**Article**

Just like many today still do.
The folks around Jesus thought all they could do was move on. He had a respectful burial thanks to the faithful women, and thanks to Nicodemus and Joseph of Arimathea, but what more was there?
Mary thought the story wasn’t over yet. She thought the worst day of her life might not have the last word. If for no other reason than because she would never forget Jesus’ love.
Because Mary hadn’t given up yet, and that’s why she was at the tomb that morning. Even if Jesus’ body was gone, his spirit was very much alive for her. But then the shock of her life happened–Jesus’ body was literally gone! The stone being pushed out of place was bizarre enough, no person was strong enough to move it alone. She feared the worst, that a group had vandalized Jesus’ grave. But still, before succumbing to that conclusion, she asked for help–Peter, ashamed after denying Jesus three times and looking for a way to make that right, and the unnamed disciple that Jesus loved. Maybe a glimmer of hope still lived in each of them.
Unfortunately, not quite enough. When they both saw an empty tomb, they arrived at that conclusion, far-fatched though it may have been, because they couldn’t imagine a future after death. After the end. After trauma. After heartbreak. They were done. And they left.
If Mary had allowed the same despair to pollute her spirit, she may have turned around and left, too, and none of us would be sitting here today. Mary stayed. She let Jesus continue to live even in her grief, and even in her tears. Even when she didn’t recognize his face or his voice, she was prepared to tell Jesus’ story to a random cemetery gardener. That’s discipleship, folks.
In a world so consumed by death, loss, and sad endings, we need just the right kind of prompting to be able to wrap our spirits around something else. That was true even for Mary. It wasn’t enough for her to see the body of a man who matched Jesus’ description. The coincidence that he materialized out of nowhere right in her hour of need wasn’t enough, either. Even his radical compassion wasn’t enough.
But Jesus calling Mary by her first name, in a tone only he ever used with her–that was enough.
Imagine a world so destructive that being called by your own first name is proof of a miracle.
Mary’s weakness was one Jesus knew. She would never give up on her savior, but she had nearly given up on her own self, on her own potential, on her own calling, and on her own future. Mary’s neighbors rarely named women at all, and if anyone had something to say about Mary, it wouldn’t have been her name, it would have been the rumors–she was fallen, she was sinful, she was demon-possessed. To be named, to be affirmed, to have her personhood restored, to be sacred, to be loved–that was enough. Only Jesus would have done that.

**Directives**
**a.** Do these statements agree with the sermon excerpt? (i) Peter and the unnamed disciple left after seeing the empty tomb. (ii) Mary recognized Jesus by his face when he appeared to her. (iii) One strong person could have moved the stone alone. Answer yes or no for each, quoting the words of the text that decide it.
**b.** Update the stretch of the sermon excerpt from "The folks around" through "more was there?", replacing "faithful" with "devoted".
These entries have no connection to the sermon excerpt above.

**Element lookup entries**

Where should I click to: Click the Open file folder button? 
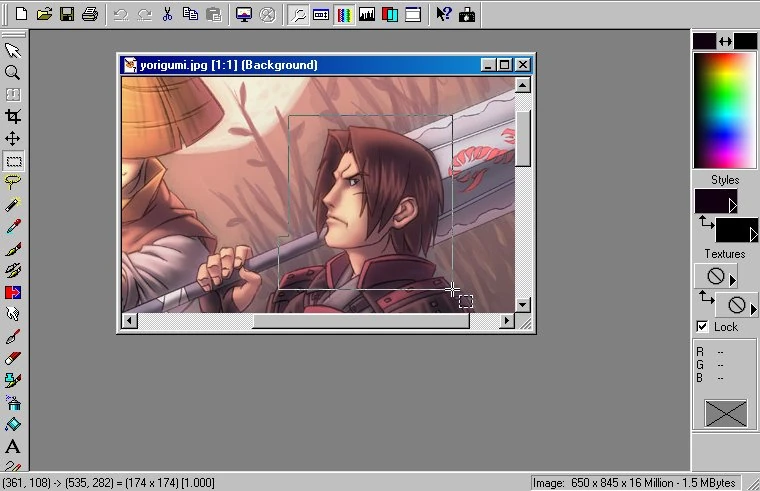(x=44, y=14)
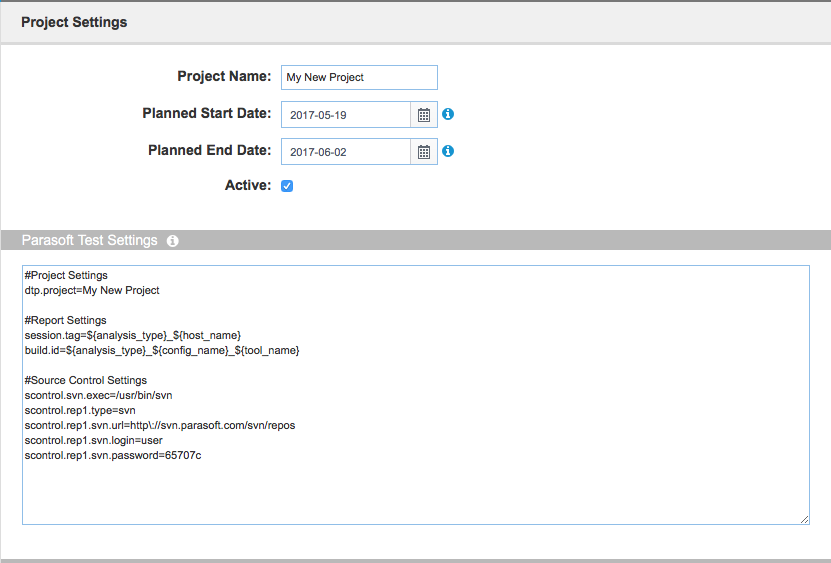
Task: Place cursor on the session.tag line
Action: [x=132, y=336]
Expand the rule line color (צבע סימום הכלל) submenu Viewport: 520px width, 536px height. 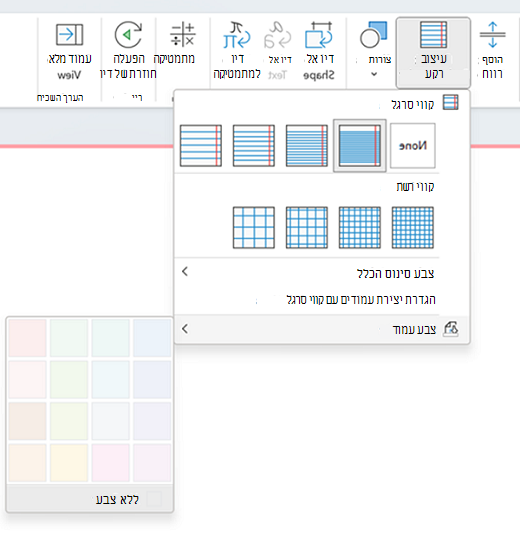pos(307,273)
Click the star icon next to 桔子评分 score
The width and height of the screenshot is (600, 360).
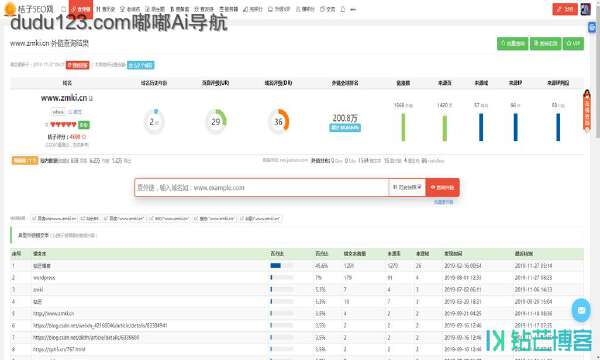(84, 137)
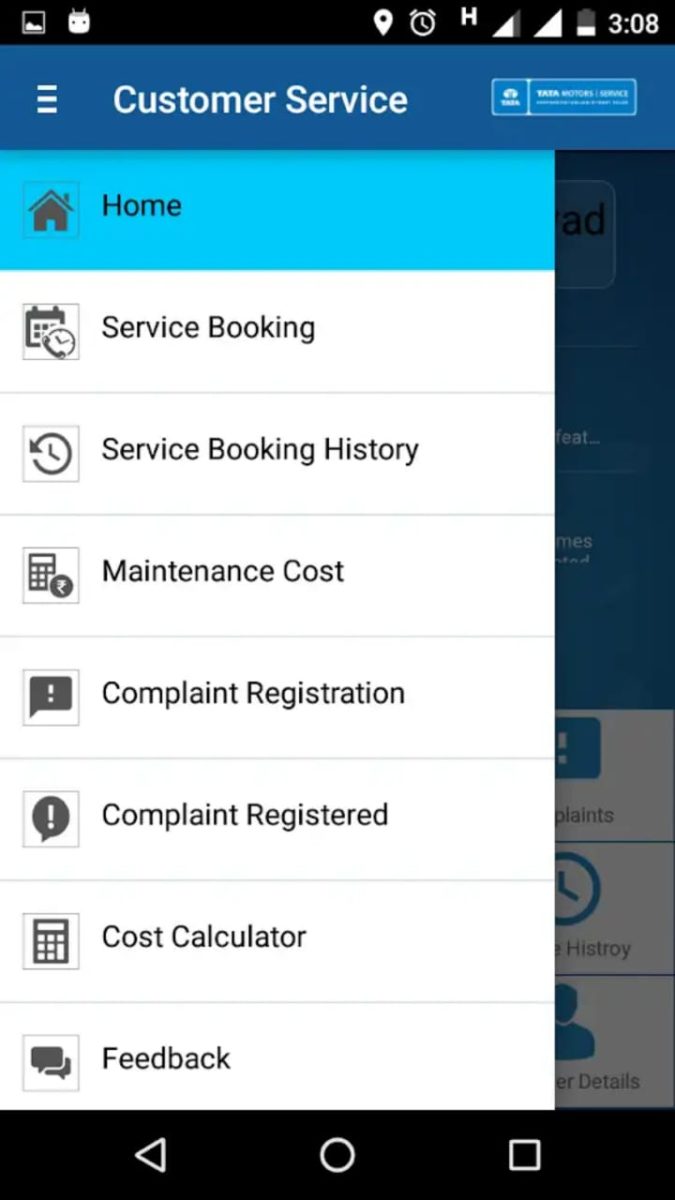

**Response list**
**a.**
(i) Yes: "They were done. And they left."
(ii) No: "Even when she didn’t recognize his face or his voice"
(iii) No: "no person was strong enough to move it alone"

**b.**
The folks around Jesus thought all they could do was move on. He had a respectful burial thanks to the devoted women, and thanks to Nicodemus and Joseph of Arimathea, but what more was there?